Amerika Serikat dan sekutu Baratnya sedang menilai, apakah Rusia harus tetap berada dalam Kelompok Dua Puluh ekonomi utama setelah invasi ke Ukraina, sumber yang terlibat dalam diskusi mengatakan kepada Reuters.
Tetapi, setiap langkah untuk mengecualikan Rusia mungkin akan diveto oleh negara lain dalam kelompok itu, meningkatkan prospek beberapa negara alih-alih melewatkan pertemuan G20, kata sumber tersebut.
"Ada diskusi tentang apakah pantas bagi Rusia untuk menjadi bagian dari G20. Jika Rusia tetap menjadi anggota, itu akan menjadi organisasi yang kurang berguna," sebut sumber senior G7, melansir Reuters 23 Maret.
Sementara itu, Duta Besar Rusia untuk Indonesia, yang saat ini menjabat sebagai Presiden G20 mengatakan, Presiden Putin bermaksud melakukan perjalanan ke Bali untuk menghadiri KTT G20 pada akhir Oktober mendatang.
"Itu akan tergantung pada banyak, banyak hal, termasuk situasi COVID, yang semakin baik. Sejauh ini, niatnya adalah, Dia ingin (datang)," terang Duta Besar Lyudmila Vorobieva dalam konferensi pers.
Ditanya tentang saran Rusia dapat dikeluarkan dari G20, dia mengatakan itu adalah forum untuk membahas masalah ekonomi dan bukan krisis seperti Ukraina.
"Tentu saja pengusiran Rusia dari forum semacam ini tidak akan membantu menyelesaikan masalah ekonomi ini. Sebaliknya, tanpa Rusia akan sulit untuk melakukannya."
China, yang tidak mengutuk invasi Rusia dan mengkritik sanksi Barat, membela Moskow pada Rabu, menyebut Rusia sebagai "anggota penting" G20.

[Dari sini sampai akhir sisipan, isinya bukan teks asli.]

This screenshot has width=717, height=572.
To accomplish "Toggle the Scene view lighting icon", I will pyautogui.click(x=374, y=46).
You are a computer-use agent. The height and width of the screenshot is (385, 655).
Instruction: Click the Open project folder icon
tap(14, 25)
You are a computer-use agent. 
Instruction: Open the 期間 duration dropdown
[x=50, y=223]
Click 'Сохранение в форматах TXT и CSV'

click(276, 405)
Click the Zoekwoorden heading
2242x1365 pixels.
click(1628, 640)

G20 adalah kelompok yang perlu menemukan jawaban atas isu-isu kritis, seperti pemulihan ekonomi dari pandemi COVID-19, kata juru bicara Kementerian Luar Negeri China Wang Wenbin.

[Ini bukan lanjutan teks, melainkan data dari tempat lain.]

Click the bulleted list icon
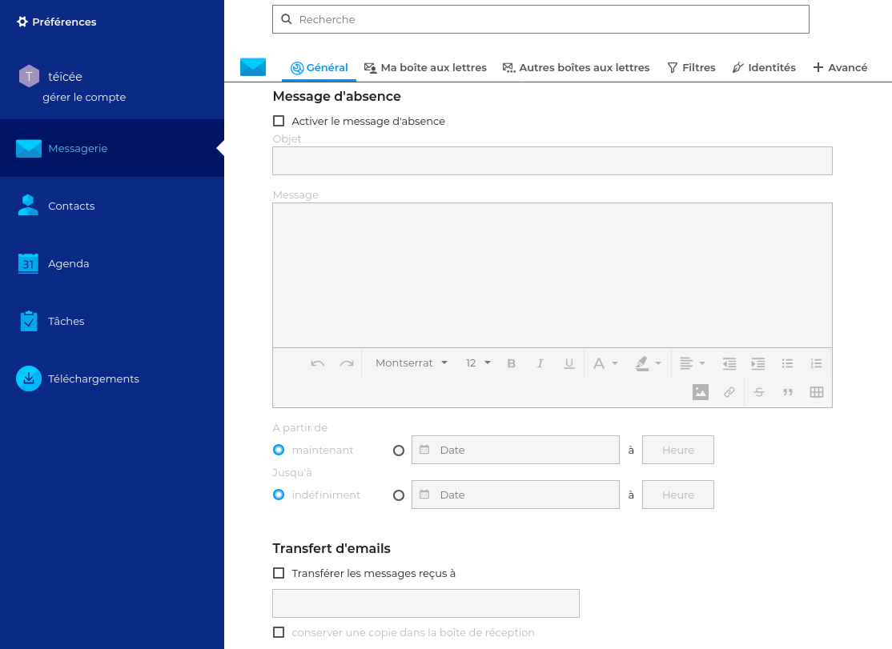The height and width of the screenshot is (649, 892). [x=788, y=363]
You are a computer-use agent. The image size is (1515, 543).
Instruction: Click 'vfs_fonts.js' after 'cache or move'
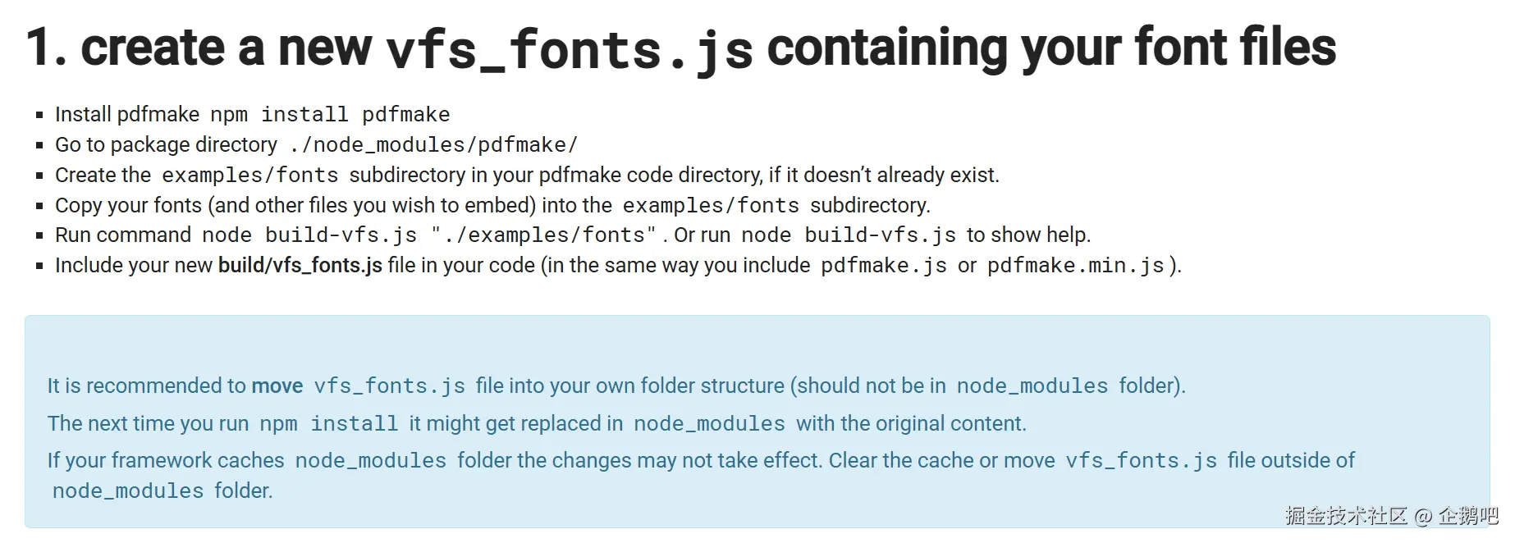[1141, 461]
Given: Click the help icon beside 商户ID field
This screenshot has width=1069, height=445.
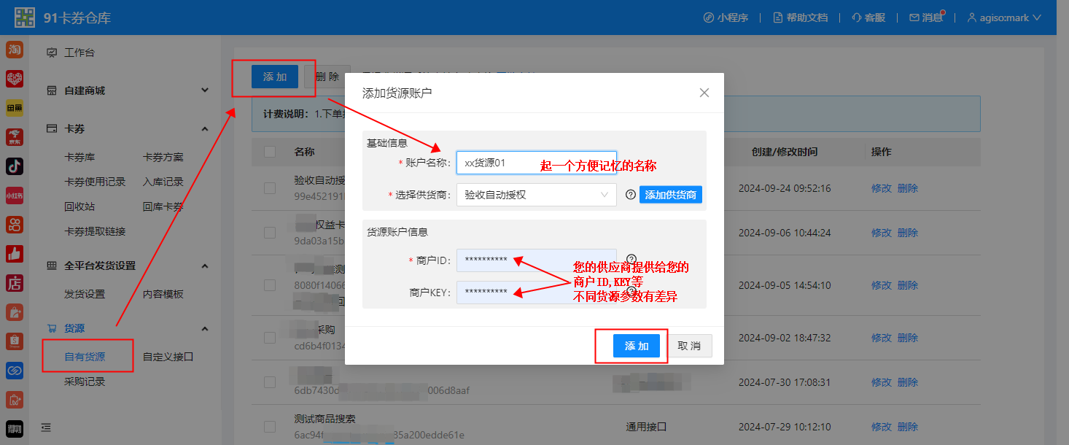Looking at the screenshot, I should coord(631,258).
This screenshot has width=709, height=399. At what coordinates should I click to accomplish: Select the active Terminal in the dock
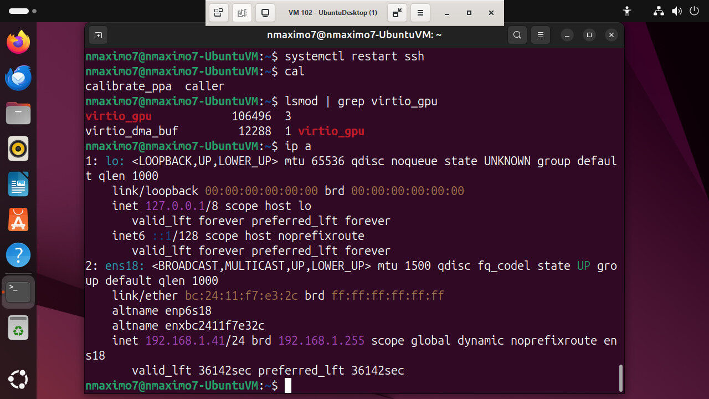click(x=18, y=291)
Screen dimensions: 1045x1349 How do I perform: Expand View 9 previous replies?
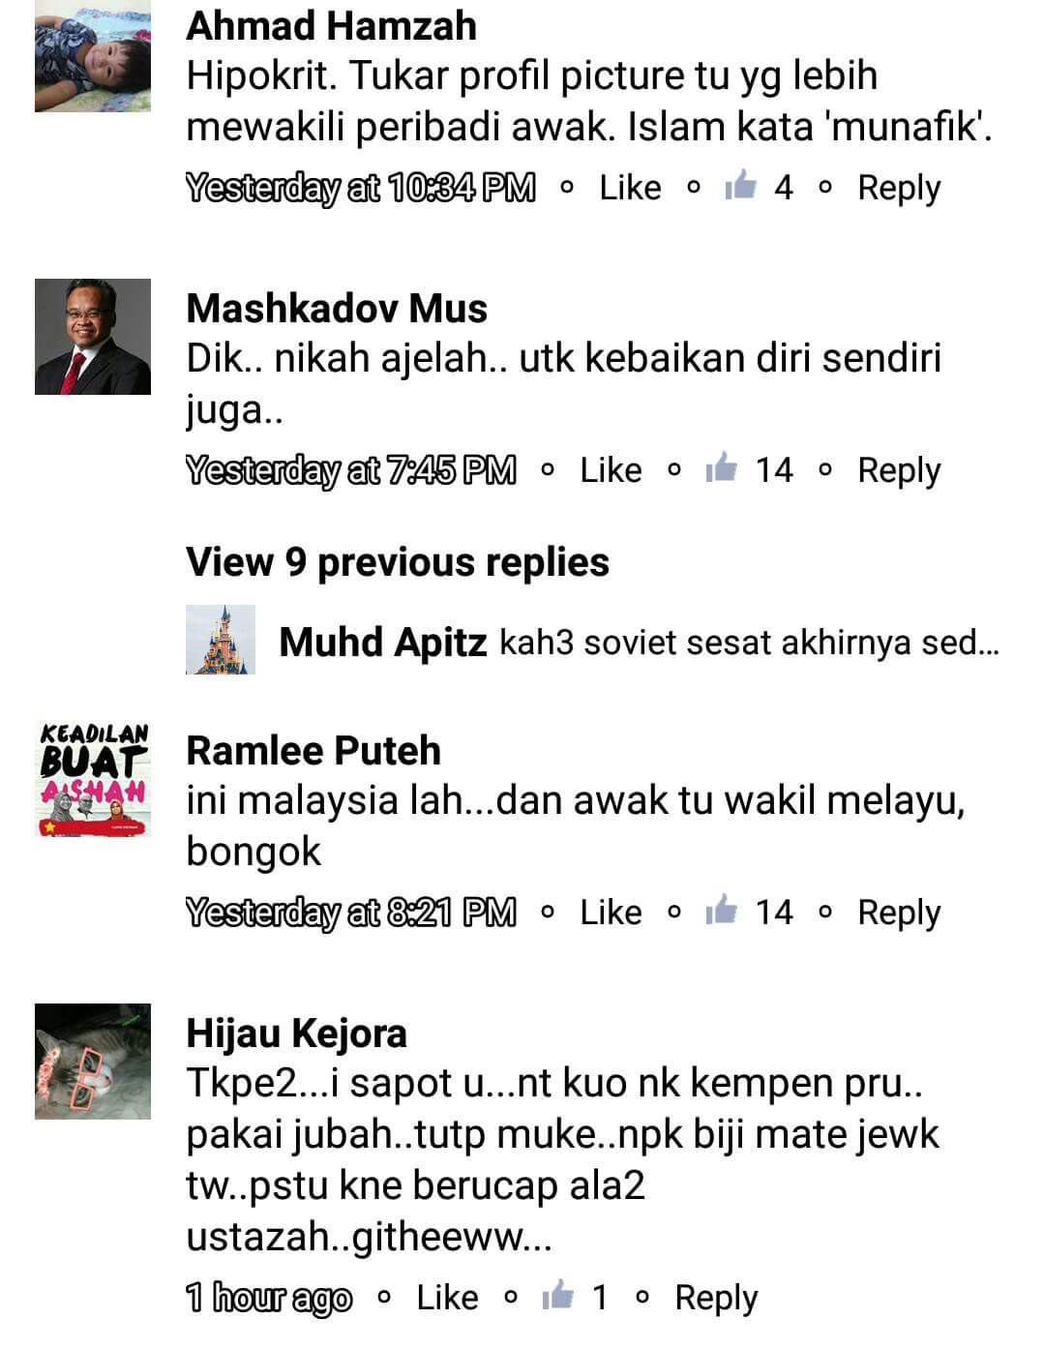click(398, 562)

"Tidak ada anggota yang memiliki hak untuk memberhentikan negara lain sebagai anggota. G20 harus menerapkan multilateralisme yang nyata, memperkuat persatuan dan kerja sama," tegasnya dalam jumpa pers.
Sementara itu, Kanselir Jerman Olaf Scholz mengatakan, anggota G20 harus memutuskan tetapi masalah itu bukan prioritas sekarang.
"Ketika sampai pada pertanyaan tentang bagaimana melanjutkan dengan WTO (Organisasi Perdagangan Dunia) dan G20, sangat penting untuk mendiskusikan pertanyaan ini dengan negara-negara yang terlibat dan tidak memutuskan secara individual," tukas Scholz.
"Cukup jelas, bahwa kami sibuk dengan hal lain selain berkumpul dalam pertemuan semacam itu. Kami sangat membutuhkan gencatan senjata," tandasnya.
BACA JUGA:
Partisipasi Rusia dalam G20 hampir pasti akan dibahas pada Hari Kamis, ketika Presiden AS Joe Biden bertemu sekutu di Brussel, Belgia.
"Kami percaya bahwa itu tidak bisa menjadi bisnis seperti biasa bagi Rusia di lembaga-lembaga internasional dan di komunitas internasional," ujar. Penasihat Keamanan Nasional AS Jake Sullivan kepada wartawan.
Diketahui, invasi yang telah berlangsung hampir sebulan ini telah memaksa lebih dari 3,5 juta orang mengungsi, membawa isolasi ekonomi Rusia yang belum pernah terjadi sebelumnya, menimbulkan kekhawatiran akan konflik yang lebih luas di Barat yang tidak terpikirkan selama beberapa dekade.
Kantor hak asasi manusia PBB di Jenewa mengatakan pada hari Selasa bahwa pihaknya telah mencatat 953 kematian warga sipil dan 1.557 terluka sejak invasi. Kremlin membantah menargetkan warga sipil.